Güller'e göre ABD ayrıca Rusya ve Çin karşısında da başarısızlığa mahkum oldu:
"ABD, Rusya'yı petrol fiyatlarını düşürerek vurmaya çalıştı ama Suudi Arabistan'ın Rusya'dan önce krize girmesi sebebiyle hedefine ulaşamadı. Dahası Rusya ABD'nin Gürcistan hamlesine askeri güç kullanarak, Ukrayna hamlesine Kırım'ı bu ülkeden kopararak ve Suriye hamlesine yine askeri operasyonlar başlatarak yanıt verdi ve beş yılın sonunda Suriye'de "oyun kuruculuğu" Washington'un elinden aldı. Özetle inisiyatif Cenevre sürecinden Astana sürecine kaydı.Ve Çin'i Ortadoğu'dan uzak tutmaya çalışan ABD bunu da başaramadı. Çin İran ve bölge petrollerinin hâlâ baş alıcısı. Ayrıca Pekin "modern ipek yolu", "tek kuşak, tek yol" projesi ile bölgeye ciddi yatırımlar yapıyor."

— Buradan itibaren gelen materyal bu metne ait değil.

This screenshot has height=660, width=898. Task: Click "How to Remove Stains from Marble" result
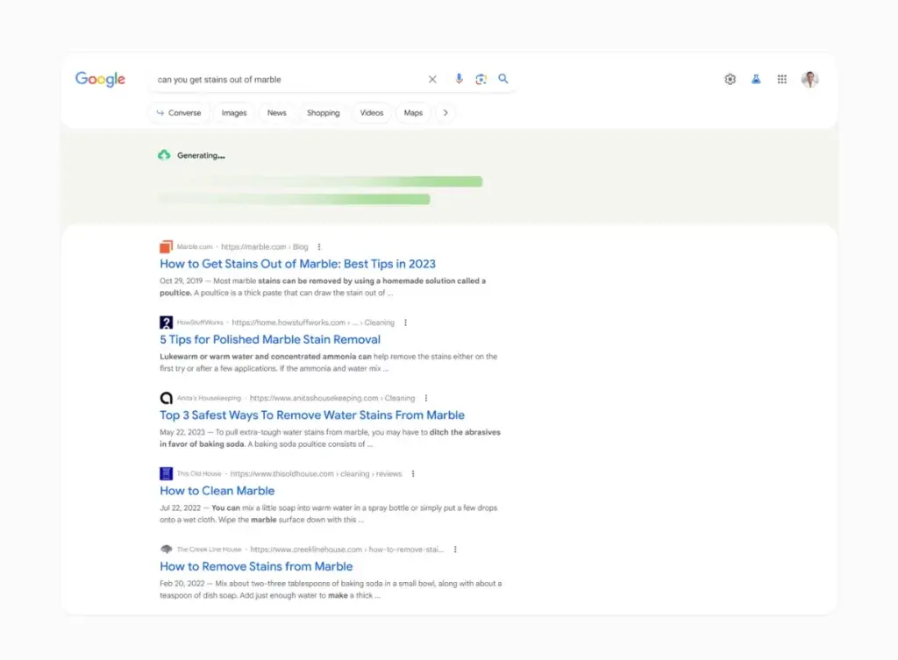(256, 566)
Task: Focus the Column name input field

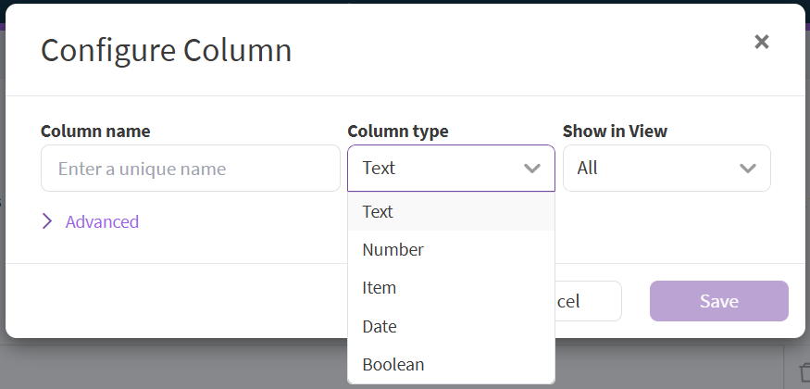Action: tap(190, 169)
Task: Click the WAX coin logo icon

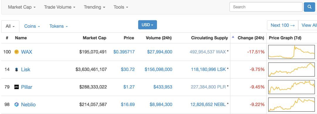Action: [x=16, y=52]
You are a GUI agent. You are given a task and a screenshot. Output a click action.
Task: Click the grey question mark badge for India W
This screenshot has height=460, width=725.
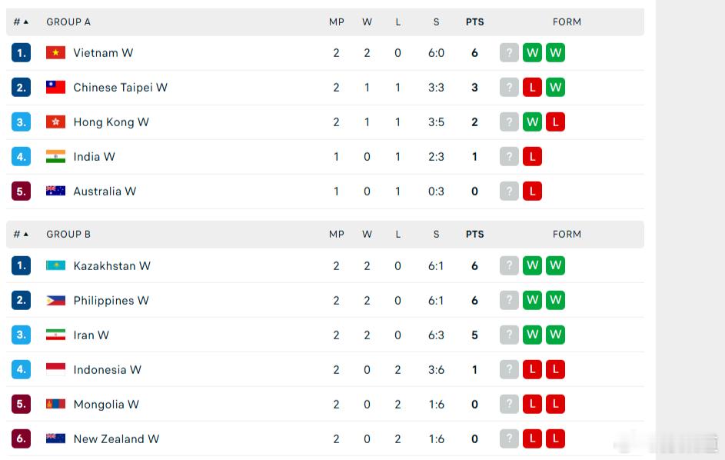(509, 156)
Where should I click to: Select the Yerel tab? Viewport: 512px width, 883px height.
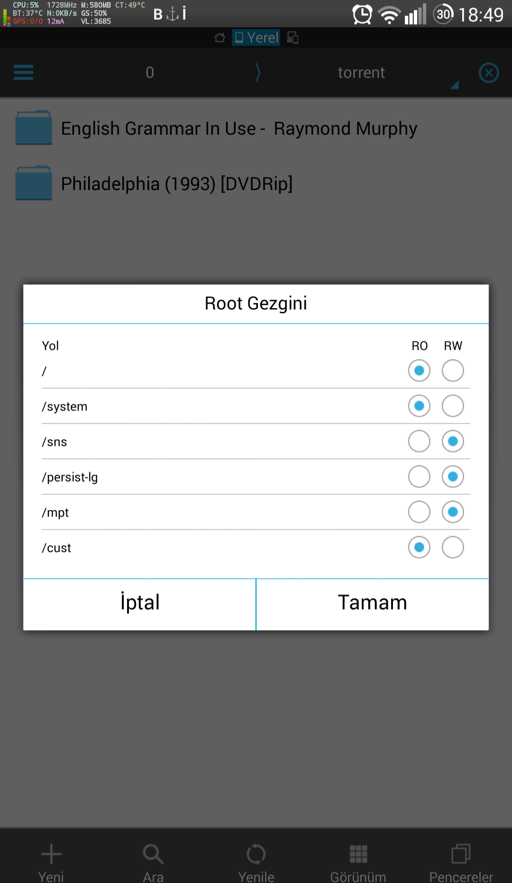pos(256,37)
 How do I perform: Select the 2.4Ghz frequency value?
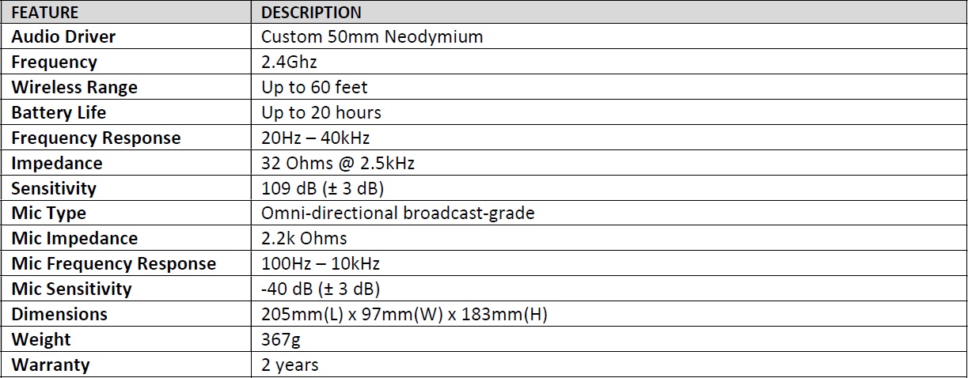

‘ABD KAYBETTİKÇE BARIŞ İHTİMALİ ARTIYOR'
Washington'ın bu başarısızlığına rağmen politikasını tamamen değiştirmeyeceğine değinen ama Rusya ve Çin'in güçlenmesi sebebiyle amaçlarına ulaşamayacağına değinen Güller "Emperyalist karakteri gereği ABD, askeri kuvvetine, teknolojisine dayanarak yine hamleler yapmayı sürdürecek. Fakat ABD artık 2003'deki konumunda değil. Anımsarsanız o süreçte neredeyse "tüm dünyaya karşı tek başına" diyecek kadar gücüne güveniyordu ABD. Çin'in ekonomik gelişmesi, Rusya'nın toparlanması, küreselleşmeye karşı bölgeselleşme hamleleri, BRICS gibi modeller ABD'yle onu takip eden kuvvetler arasındaki makası yavaş yavaş daraltıyor" dedi ve ekledi:
"Genel gidişat ve zaman ABD'nin aleyhine ve bölgenin lehine gelişiyor. ABD ile onu takip eden kuvvetler arasındaki makasın daralması Ortadoğu için, daha doğrusu Batı Asya ve aslında tüm dünya için büyük fırsatlar yaratıyor. Kaldı ki o fırsatlardan ilk yararlanan ülke Suriye oldu ve Irak'tan farklı olarak Suriye rejimi 6 yıldır yıkılmadı, ayakta kaldı. Yeni dönem bu eğilimde olacak ve ABD güç kaybettikçe bölgede bağımsızlıkçı eğilimler güçlenecek, iyi komşuluklar gelişecek. ABD'nin halkları karşı karşıya getirme çizgisi, yani Türk ile Kürt'ü, Kürt ile Arap'ı, Arap ile Fars'ı çatıştırma çizgisi değil, dostluk çizgisi egemen olacak. Elbette süreç zor ve sancılı olarak ama bölgede en sonunda Türk, Kürt, Arap, Fars kardeşliği ve bölge barışı egemen olacak."